In our social lives, we're constantly engaged in what researchers call "meta-perception," or trying to figure out how other people see us. Do people think we're boring or interesting, selfish or altruistic, attractive or not?

"Our research suggests that accurately estimating how much a new conversation partner likes us—even though this a fundamental part of social life and something we have ample practice with—is a much more difficult task than we imagine," explain first authors Erica Boothby, a postdoctoral researcher at Cornell University, and Gus Cooney, a postdoctoral researcher at Harvard University.

"We call this a 'liking gap,' and it can hinder our ability to develop new relationships," study coauthor Margaret S. Clark, the John M. Musser Professor of Psychology at Yale University, told Yale News.

Boothby, Cooney, Clark, and Gillian M. Sandstrom, Professor of Psychology at the University of Essex, examined various aspects of the liking gap in a series of five studies.

In one study, the researchers paired participants who had not met before and tasked them with having a 5-minute conversation featuring typical icebreaker questions (e.g., Where are you from?

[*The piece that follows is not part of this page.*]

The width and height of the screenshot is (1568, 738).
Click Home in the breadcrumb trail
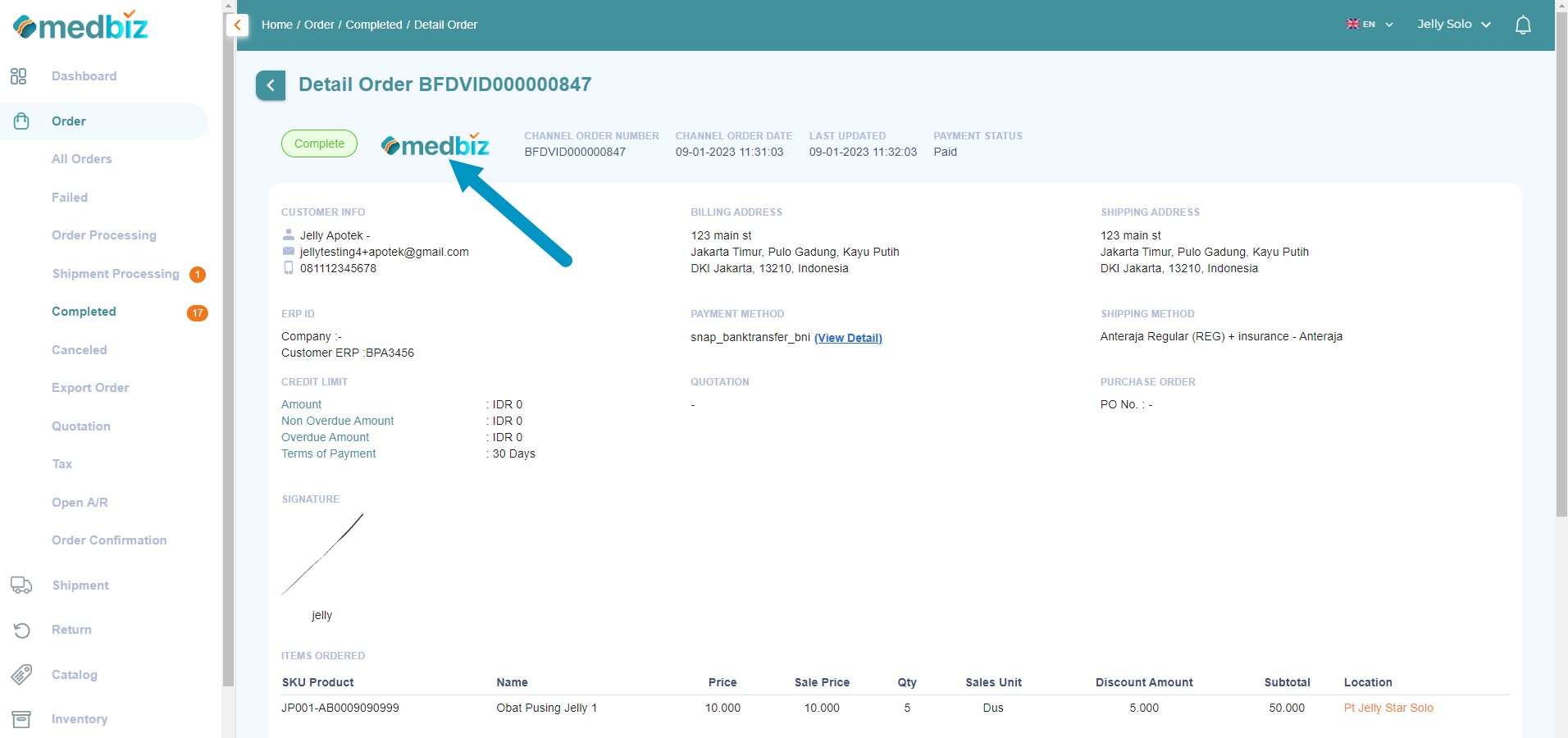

What are your hobbies?). At the end of the conversation, the participants answered questions that gauged how much they liked their conversation partner and how much they thought their conversation partner liked them.

On average, the ratings showed that participants liked their partner more than they thought their partner liked them. Since it can't logically be the case that both people in a conversation like their partner more than their partner likes them, this disparity in average ratings suggests that participants tended to make an estimation error. Indeed, analyses of video recordings suggested that participants were not accounting for their partner's behavioral signals indicating interest and enjoyment.

In a separate study, participants reflected on the conversations they'd just had — according to their ratings, they believed that the salient moments that shaped their partner's thoughts about them were more negative than the moments that shaped their own thoughts about their partner.

"They seem to be too wrapped up in their own worries about what they should say or did say to see signals of others' liking for them, which observers of the conservations see right away," Clark noted.

Additional studies showed that the liking gap emerged regardless of whether people had longer conversations or had conversations in real-world settings. And a study of actual college roommates showed that the liking gap was far from fleeting, enduring over several months.

The phenomenon is interesting because it stands in contrast with the well-established finding that we generally view ourselves more positively than we do others, whether we're thinking about our driving skills, our intelligence, or our chance of experiencing negative outcomes like illness or divorce.

"The liking gap works very differently. When it comes to social interaction and conversation, people are often hesitant, uncertain about the impression they're leaving on others, and overly critical of their own performance," say Boothby and Cooney. "In light of people's vast optimism in other domains, people's pessimism about their conversations is surprising."

The researchers hypothesize that this difference may come down to the context in which we make these self-assessments. When there is another person involved, such as a conversation partner, we may be more cautious and self-critical than in situations when we are rating our own qualities with no other source of input.

"We're self-protectively pessimistic and do not want to assume the other likes us before we find out if that's really true," Clark said.

This self-monitoring may prevent us from pursuing relationships with others who truly do like us.

"As we ease into new neighborhood, build new friendships, or try to impress new colleagues, we need to know what other people think of us," Boothby and Cooney explain. "Any systematic errors we make might have a big impact on our personal and professional lives."

This work was supported by the Templeton Foundation and the Economic and Social Research Council (United Kingdom).

All data have been made publicly available via the Open Science Framework. The complete Open Practices Disclosure for this article is available online. This article has received the badge for Open Data.